Short problem
Which lines of the items below contain the word "This"? Report each of those lines in full.

_ _ _ _ _ _ _

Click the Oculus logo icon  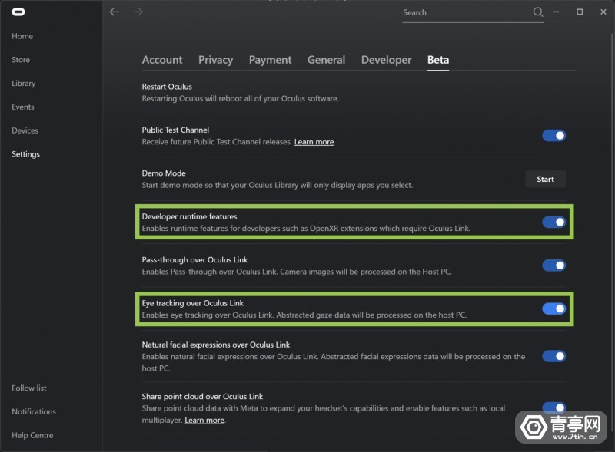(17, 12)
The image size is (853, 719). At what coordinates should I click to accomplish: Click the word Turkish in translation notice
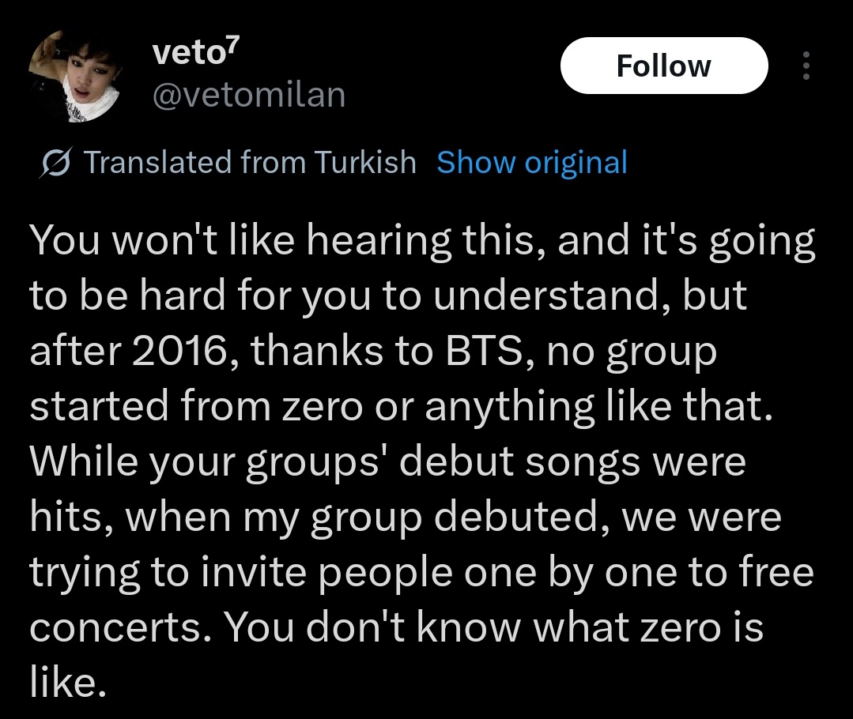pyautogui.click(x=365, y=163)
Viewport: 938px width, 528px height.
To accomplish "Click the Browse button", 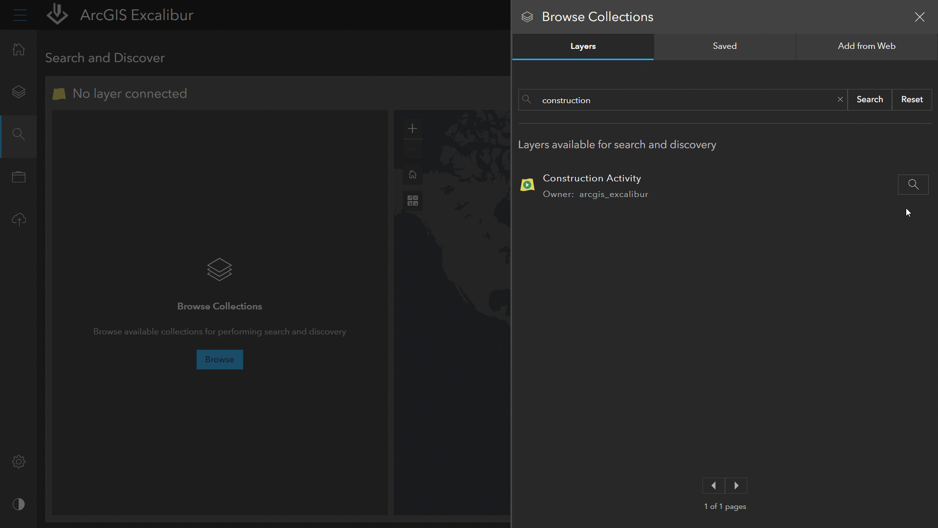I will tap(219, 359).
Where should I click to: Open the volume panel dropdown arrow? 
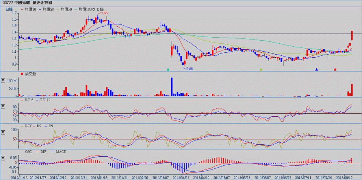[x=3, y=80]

_ _ _ _ _ _ _

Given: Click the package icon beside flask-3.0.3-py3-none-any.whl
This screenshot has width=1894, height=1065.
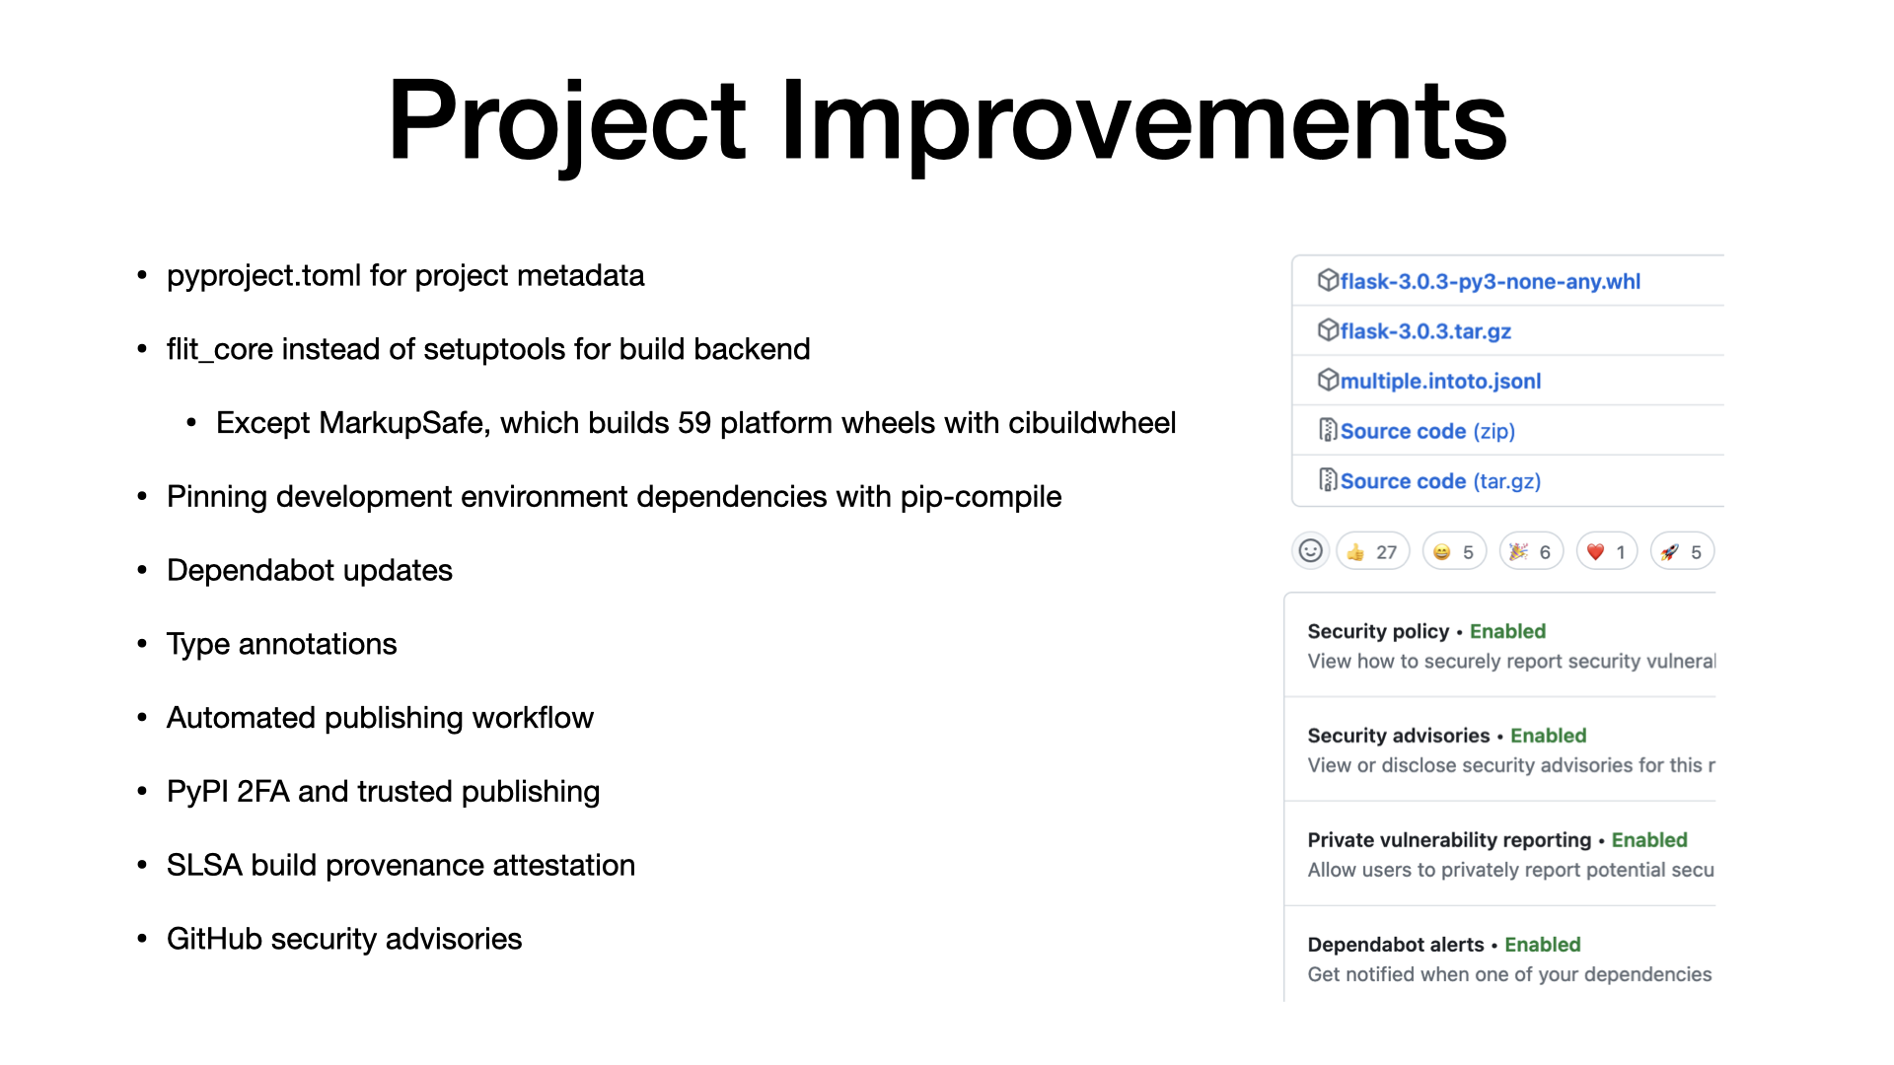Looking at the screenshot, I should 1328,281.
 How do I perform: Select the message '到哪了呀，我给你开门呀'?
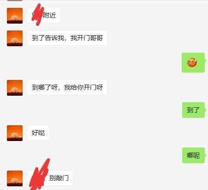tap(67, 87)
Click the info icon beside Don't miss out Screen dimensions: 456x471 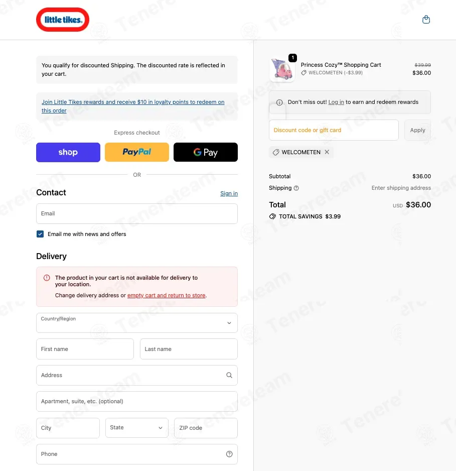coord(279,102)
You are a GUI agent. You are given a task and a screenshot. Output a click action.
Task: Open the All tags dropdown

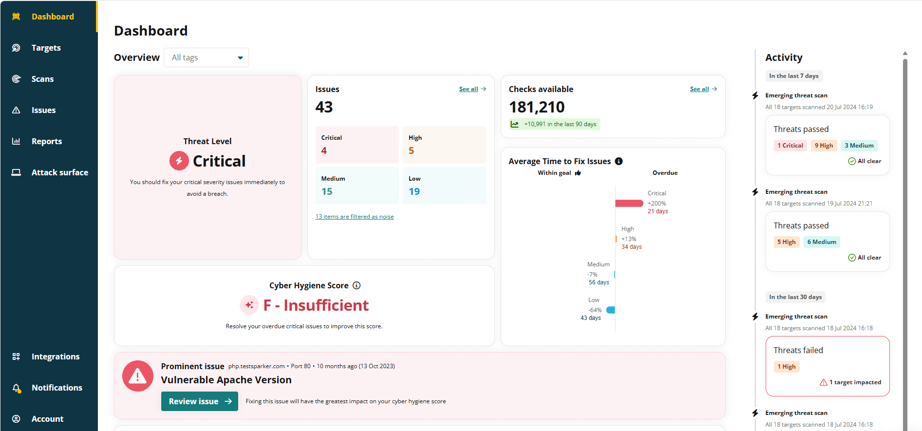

_ _ _ _ _ _ _

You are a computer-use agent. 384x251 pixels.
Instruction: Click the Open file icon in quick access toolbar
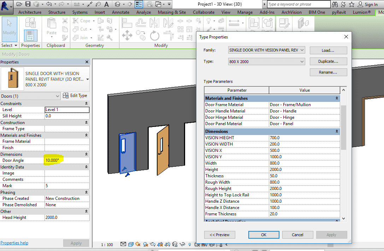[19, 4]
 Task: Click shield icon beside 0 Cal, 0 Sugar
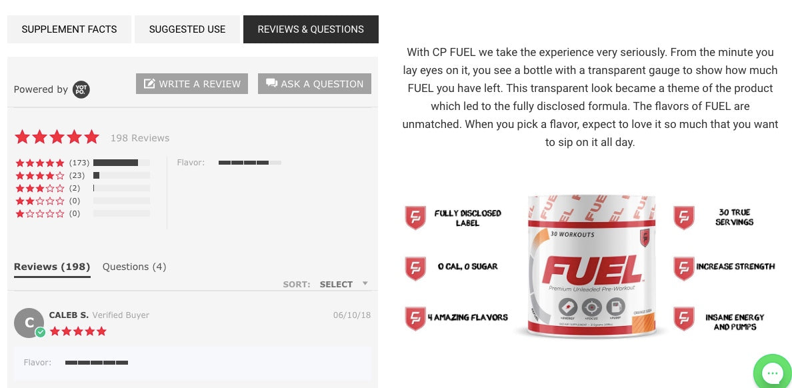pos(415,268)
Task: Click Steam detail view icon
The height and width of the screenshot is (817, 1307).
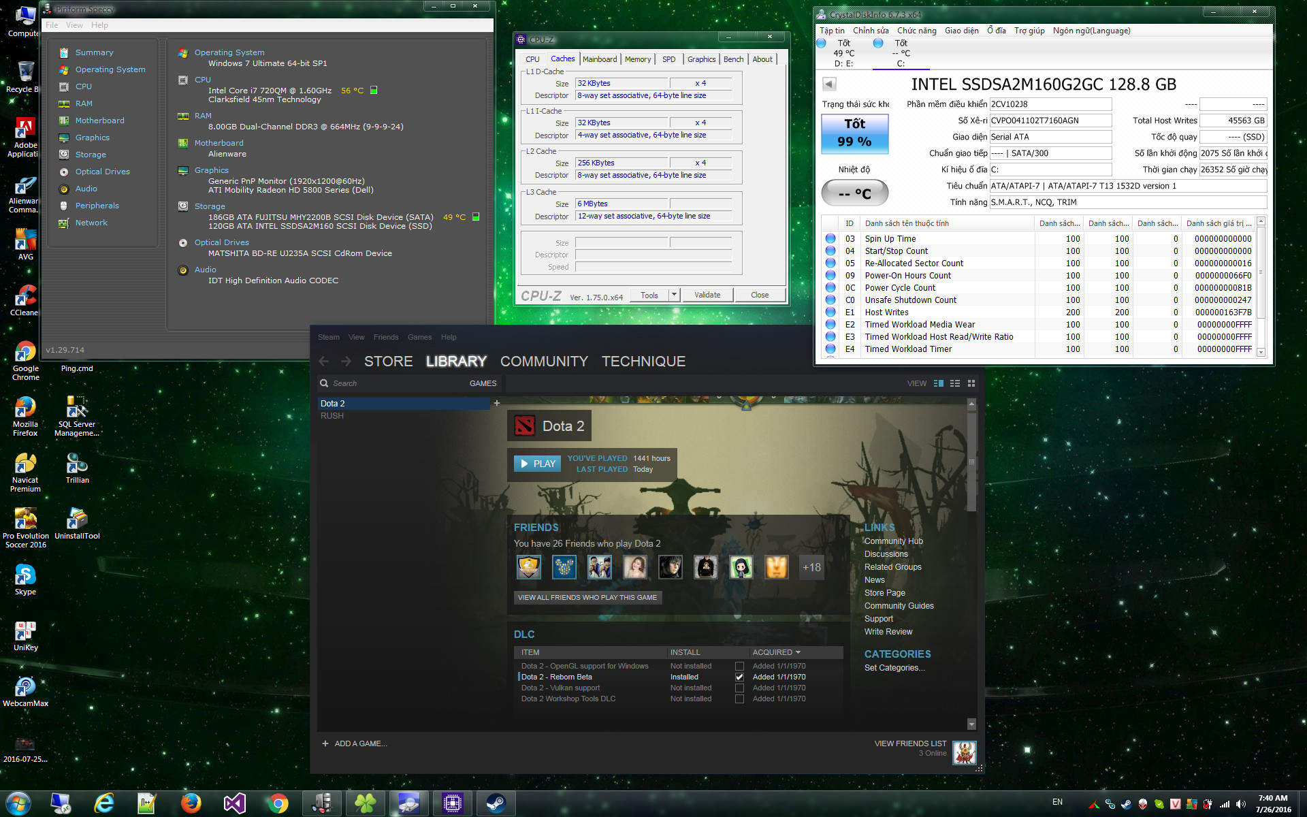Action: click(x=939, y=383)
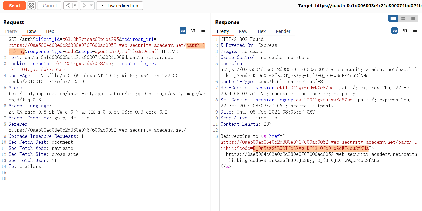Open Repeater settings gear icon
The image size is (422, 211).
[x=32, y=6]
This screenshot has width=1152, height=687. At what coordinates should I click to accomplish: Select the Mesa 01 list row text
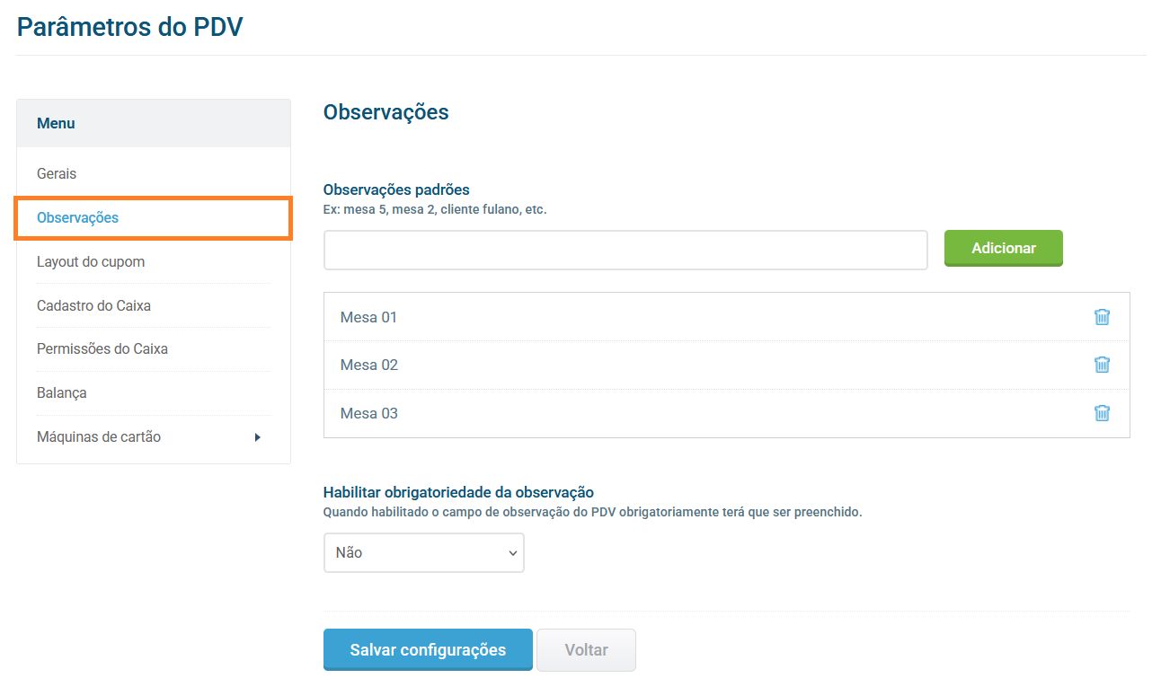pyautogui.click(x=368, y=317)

_ _ _ _ _ _ _

The completed task
This screenshot has width=1894, height=1065.
This screenshot has width=1152, height=687. At what coordinates should I click to accomplish: Select the Mesa 01 list row text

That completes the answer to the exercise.